/**
*
* @file
* Test and measure
* {@link https://docs.mongodb.com/manual/core/replica-set-sync/#initial-sync|initial sync}
* performance.
*
* ### *Test*
*
* This workload performs the following actions:
* - creates *num_dbs* databases. (We use 1 or 32.).
* - creates *num_collections* / database. (We use 1 or 32.).
* - inserts a fixed number of documents. (5,000,000 docs in total).
* - creates a single compound index for each of the collections.
* - apply a write work load while syncing if *write_load* is true.
*
* On completion of the steps, above, a third member is added to the replica set.
*
* The initialsync metric is the number of (docs synced) / second for the
* duration of the intial sync. The sync is defined to have completed
* when the third node reports that it has transitioned to 'SECONDARY' state.
*
* The other metrics (e.g cloneDBs) represent the phases of the initial sync.
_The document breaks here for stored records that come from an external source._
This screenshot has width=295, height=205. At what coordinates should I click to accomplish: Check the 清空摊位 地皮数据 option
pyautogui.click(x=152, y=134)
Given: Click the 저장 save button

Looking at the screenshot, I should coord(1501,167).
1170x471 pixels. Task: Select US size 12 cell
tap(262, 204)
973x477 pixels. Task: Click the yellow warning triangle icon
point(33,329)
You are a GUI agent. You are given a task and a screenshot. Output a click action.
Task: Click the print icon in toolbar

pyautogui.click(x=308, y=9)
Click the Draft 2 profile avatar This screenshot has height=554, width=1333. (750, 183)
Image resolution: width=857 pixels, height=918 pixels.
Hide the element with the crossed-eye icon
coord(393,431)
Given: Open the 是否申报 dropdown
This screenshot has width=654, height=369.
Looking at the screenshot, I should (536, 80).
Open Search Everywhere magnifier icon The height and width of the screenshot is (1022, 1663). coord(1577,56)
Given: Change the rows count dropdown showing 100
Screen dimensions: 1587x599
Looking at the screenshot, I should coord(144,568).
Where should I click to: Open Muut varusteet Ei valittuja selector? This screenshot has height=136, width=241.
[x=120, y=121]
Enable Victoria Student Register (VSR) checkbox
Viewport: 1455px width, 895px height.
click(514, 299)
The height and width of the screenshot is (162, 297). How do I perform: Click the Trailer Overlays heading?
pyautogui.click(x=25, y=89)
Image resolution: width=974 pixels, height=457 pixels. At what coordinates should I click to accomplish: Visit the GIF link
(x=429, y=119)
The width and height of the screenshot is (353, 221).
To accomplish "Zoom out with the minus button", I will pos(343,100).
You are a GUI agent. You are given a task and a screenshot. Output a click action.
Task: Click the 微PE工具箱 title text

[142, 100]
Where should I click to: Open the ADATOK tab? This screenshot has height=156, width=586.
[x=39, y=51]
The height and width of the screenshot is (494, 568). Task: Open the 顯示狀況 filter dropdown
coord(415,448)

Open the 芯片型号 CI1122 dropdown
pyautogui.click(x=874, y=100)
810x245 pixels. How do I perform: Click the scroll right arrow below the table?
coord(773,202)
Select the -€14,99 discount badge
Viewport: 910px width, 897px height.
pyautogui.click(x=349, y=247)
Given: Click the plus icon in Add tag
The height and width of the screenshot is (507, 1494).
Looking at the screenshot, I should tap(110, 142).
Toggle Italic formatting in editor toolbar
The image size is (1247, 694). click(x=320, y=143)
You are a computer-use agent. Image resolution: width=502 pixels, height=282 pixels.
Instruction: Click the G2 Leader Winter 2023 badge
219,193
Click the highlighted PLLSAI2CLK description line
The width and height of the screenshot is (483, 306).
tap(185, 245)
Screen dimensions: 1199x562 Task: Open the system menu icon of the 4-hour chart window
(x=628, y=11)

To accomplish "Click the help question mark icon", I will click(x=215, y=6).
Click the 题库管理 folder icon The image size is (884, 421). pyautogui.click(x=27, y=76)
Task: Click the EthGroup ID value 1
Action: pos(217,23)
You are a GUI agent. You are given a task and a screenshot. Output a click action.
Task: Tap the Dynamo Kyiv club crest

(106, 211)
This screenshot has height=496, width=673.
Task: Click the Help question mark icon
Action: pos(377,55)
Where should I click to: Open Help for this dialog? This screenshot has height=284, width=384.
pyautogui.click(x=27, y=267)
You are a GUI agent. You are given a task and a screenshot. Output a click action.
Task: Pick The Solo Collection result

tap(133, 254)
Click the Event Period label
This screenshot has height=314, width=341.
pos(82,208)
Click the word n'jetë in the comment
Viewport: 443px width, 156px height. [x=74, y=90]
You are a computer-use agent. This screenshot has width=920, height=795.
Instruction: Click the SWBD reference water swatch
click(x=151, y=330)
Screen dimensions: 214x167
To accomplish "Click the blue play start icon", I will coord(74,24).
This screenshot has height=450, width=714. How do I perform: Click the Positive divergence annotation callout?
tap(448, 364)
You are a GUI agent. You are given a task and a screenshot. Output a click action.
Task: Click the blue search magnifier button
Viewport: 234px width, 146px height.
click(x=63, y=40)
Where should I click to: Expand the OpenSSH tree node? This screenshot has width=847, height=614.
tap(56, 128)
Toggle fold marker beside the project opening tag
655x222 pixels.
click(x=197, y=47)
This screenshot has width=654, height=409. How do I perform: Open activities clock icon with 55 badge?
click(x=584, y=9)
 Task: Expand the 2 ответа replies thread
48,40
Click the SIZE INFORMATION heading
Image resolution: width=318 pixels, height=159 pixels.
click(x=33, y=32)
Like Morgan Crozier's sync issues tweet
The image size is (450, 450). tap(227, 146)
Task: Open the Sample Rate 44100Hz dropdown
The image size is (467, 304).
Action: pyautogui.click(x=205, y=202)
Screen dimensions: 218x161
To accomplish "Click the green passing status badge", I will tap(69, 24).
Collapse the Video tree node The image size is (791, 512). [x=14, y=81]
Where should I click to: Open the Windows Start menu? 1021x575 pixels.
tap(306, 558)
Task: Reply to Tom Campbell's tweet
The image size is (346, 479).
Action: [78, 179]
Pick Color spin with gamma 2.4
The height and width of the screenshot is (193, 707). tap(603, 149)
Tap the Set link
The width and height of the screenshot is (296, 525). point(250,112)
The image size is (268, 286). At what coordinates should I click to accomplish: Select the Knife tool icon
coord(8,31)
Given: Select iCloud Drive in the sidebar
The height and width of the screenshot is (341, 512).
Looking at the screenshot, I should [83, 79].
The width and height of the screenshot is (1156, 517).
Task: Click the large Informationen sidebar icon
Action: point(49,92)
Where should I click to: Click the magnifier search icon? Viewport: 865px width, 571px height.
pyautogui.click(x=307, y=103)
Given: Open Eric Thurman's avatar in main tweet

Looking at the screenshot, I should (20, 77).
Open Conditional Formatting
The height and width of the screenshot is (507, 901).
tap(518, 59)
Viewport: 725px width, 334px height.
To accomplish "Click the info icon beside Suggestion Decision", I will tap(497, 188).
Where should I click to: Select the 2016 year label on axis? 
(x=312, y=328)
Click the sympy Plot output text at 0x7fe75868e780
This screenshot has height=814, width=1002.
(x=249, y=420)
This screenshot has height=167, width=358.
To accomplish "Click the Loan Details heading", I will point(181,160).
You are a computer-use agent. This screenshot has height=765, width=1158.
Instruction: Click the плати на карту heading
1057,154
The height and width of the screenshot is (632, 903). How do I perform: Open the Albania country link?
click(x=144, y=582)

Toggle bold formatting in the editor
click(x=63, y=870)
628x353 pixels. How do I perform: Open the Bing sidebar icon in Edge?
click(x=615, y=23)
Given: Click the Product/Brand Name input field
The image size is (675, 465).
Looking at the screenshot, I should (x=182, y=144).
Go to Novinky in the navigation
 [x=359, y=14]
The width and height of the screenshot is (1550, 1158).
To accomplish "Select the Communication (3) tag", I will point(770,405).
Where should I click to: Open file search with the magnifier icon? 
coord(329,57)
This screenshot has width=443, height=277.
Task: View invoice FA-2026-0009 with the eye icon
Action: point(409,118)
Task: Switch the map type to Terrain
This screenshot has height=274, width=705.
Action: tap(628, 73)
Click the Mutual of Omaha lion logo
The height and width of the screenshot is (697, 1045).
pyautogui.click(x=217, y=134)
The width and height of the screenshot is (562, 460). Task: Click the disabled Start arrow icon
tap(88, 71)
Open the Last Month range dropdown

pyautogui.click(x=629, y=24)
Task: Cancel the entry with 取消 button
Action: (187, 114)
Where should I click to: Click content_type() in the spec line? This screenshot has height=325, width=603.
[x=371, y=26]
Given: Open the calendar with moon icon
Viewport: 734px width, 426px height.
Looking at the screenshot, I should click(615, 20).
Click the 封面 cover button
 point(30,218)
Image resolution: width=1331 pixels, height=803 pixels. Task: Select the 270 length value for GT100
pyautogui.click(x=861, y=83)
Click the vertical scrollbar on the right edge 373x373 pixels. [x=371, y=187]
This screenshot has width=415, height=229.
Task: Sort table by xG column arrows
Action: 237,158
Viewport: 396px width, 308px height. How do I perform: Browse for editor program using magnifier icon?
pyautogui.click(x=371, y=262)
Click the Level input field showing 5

* These actual phases vary, depending on the MongoDB version, and are generally
* only useful for debugging purposes. They are reported as negative values
* (latency) and higher is considered better.
*
* Results are reported as docs synced per second.
*
* ### *Setup*
*
* The starting point for this test is a 2 node replica set:
* - one primary
* - one secondary.
*
* Once these 2 nodes are populated, an additional (empty) third data bearing node is
* added to the replica set. This additional node is added with
* {@link https://docs.mongodb.com/manual/reference/method/rs.add/#rs.add|rs.add()},
* as it was configured with the same replSetName.
*
* See the
* {@link https://docs.mongodb.com/manual/tutorial/expand-replica-set/#add-a-member-to-an-existing-replica-set|Add Members to a Replica Set}
* tutorial for more details.
*
* ### *Notes*
*
* * Insert 5M (*num_docs*) documents across *num_dbs* databases and *num_collections*
* collections.
* * Each document contains the following fields:
* - *_id*: an ObjectId
* - *name*: a string "Wile E. Coyote"
* - *age*: an int between 0 and 120
* - *i*: an int, from 0 to num_docs / ( num_dbs * num_collections)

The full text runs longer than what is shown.